4.5. Performance under the Reinforcement Learning Algorithms

Figure 8 shows the iterative changes of the reinforcement learning algorithm under different number of samples. The three lines from top to bottom are: feature with 0.2; feature with 0.4; feature with 1.0. When we use 10,240 samples, the accuracy of the reinforcement learning algorithm model is greater than the other number of samples. So we can know the number of samples the accuracy of the prediction is higher.

Given new data points, category results are obtained by placing input dataset into the reinforcement Learning algorithm model. In order to obtain the accuracy of the reinforcement learning algorithm, we compare the predicted results of the marked dataset with those of the reinforcement learning algorithm model. We see that reinforcement learning model is about 94% accuracy, meaning the model predicted the class correctly for 94% of the samples compare with the real dataset.

4.6. Performance Comparison of Different Algorithms

We obtained the running time and accuracy of four machine learning algorithms in judging path quality from simulation experiments. Figure 9 compares the accuracy of the four algorithms. Among them, the random forest algorithm has the highest accuracy, up to 97%.The accuracy of the reinforcement learning algorithm is 94%. The accuracy of k-NN algorithm is 88%. The accuracy of k-Means algorithm is 72%. In addition, Figure 10 compares the running time of the four algorithms. The k-NN algorithm runs the fastest, with a running time of 0.39 s. The running time of the Random forest algorithm is 0.44 s. The running time of the k-Means algorithm is 0.65 s. The running time of the Reinforce learning algorithm is 1.48 s. The research results can provide references for choosing effective machine learning algorithms in MPTCP path management. If some application scenarios require high accuracy, it is recommended to use the random forest algorithm. If the running time requirements are high, the k-NN algorithm is recommended. However, we usually consider these two aspects together and try to find an optimal algorithm. We can see that the accuracy of the random forest algorithm far exceeds the others, indicating that the least errors will occur when judging the quality of the path. Moreover, the random forest algorithm has better performance in terms of running time. With the development of science and technology, the computing performance of many hardware devices is constantly improving, and the running speed is getting faster and faster. Therefore, we can ignore the running time difference between the random forest algorithm and the k-NN algorithm. In a nutshell, we comprehensively consider the running time and accuracy of different machine learning algorithms when judging the path quality, and conclude that the random forest algorithm has the best performance.

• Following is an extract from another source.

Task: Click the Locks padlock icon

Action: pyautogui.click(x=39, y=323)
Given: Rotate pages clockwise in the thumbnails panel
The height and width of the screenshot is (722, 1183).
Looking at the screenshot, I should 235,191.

5. Conclusions and Future Work

Motivated by the fact that the content-rich IoT traffic tends to be the most attractive application in the future of the Internet, and more and more IoT devices are equipped with multiple network access interfaces, nowadays, MPTCP-based multipath transmission has become a hot research topic. This paper proposes an automatic learning path selection mechanism based on MPTCP (ALPS-MPTCP) to manage the use of multiple paths based on the decisions calculated by the machine learning model. In the simulation experiment, we choose delay and packet loss rate as parameters and use the training set to train k-NN algorithm, random forest algorithm, k-Means algorithm and reinforcement learning algorithm. At the same time, we use the test dataset to evaluate and compare the performance of the four algorithms in path quality judgment. The experimental results show that the random forest algorithm has the best performance in path quality judgment considering the running time and accuracy. In future work, we will further study the application of the random forest algorithm in a vast and complex actual environment. We will continue to improve our research to achieve the five optimization goals, and try to apply the intelligent collaboration theory [34,35] and the fast learning concept [36] to optimize the path management mechanism of MPTCP in the IoT environment. We hope this work can provide some directions for researchers who apply machine learning algorithms to optimize the MPTCP path management mechanism.